Here are six steps to an effective problem-solving process:
Identify the issues
The first phase of problem-solving requires thought and analysis. Problem identification may sound clear, but it actually can be a difficult task. So you should spend some time to define the problem and know people’s different views on the issue.
Understand everyone’s interests
You should not skip this critical step in the problem-solving process. In order to come up with a satisfying solution, you should first develop a clear picture of the problem and find the facts by actively listening with the intention to understand. The best solution is the one that satisfies everyone’s interests.

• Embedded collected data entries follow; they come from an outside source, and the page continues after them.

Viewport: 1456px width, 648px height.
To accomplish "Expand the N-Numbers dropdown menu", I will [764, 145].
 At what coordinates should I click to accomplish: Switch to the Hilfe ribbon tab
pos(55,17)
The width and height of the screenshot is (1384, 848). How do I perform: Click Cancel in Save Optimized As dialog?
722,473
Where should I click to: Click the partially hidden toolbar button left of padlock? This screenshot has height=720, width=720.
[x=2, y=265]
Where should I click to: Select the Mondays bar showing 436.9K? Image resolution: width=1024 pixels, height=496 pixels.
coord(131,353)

List the possible solutions
Separate the interests from the solutions, use the information gathered in the first two phases and start some creative brainstorming. This will allow each person in the group to express their views on possible solutions. Generate a range of possible courses of action, but with little attempt to evaluate them at this stage.
Make a decision
This stage is perhaps the most complex part of the problem-solving process. Yet it involves careful analysis of the different possible courses of action followed by selecting the best solution for implementation. Make sure to choose the best option in the balance or to “bundle” a number of options together for a more satisfactory solution.
Implement the solution
Implementation means acting on the chosen solution. During this stage, you may face more problems. Especially if identification or structuring of the original problem was not carried out fully.
This last stage of the problem-solving process is about checking that all the steps were successful. To achieve that, you must monitor and seek feedback from people affected by the change of conditions. It is also important that you monitor compliance and follow-through and create opportunities to evaluate the agreements and their implementation.
By following the whole process, you will be able to enhance your problem-solving skills and increase your patience. Keep in mind that effective problem solving does take some time and attention. You have to always be ready to hit the brakes and slow down. A problem is like a bump road. Take it right and you’ll find yourself in good shape for the straightaway that follows. Take it too fast and you may not be in as good shape.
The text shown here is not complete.